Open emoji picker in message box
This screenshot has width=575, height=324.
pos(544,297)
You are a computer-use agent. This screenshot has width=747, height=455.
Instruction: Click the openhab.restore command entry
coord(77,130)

*Work required*
Reproduce the material word for word, from the line containing "You are a computer-use" through the end of the material.

*Completed task*
You are a computer-use agent. This screenshot has width=747, height=455.
Instruction: Click the openhab.restore command entry
coord(77,130)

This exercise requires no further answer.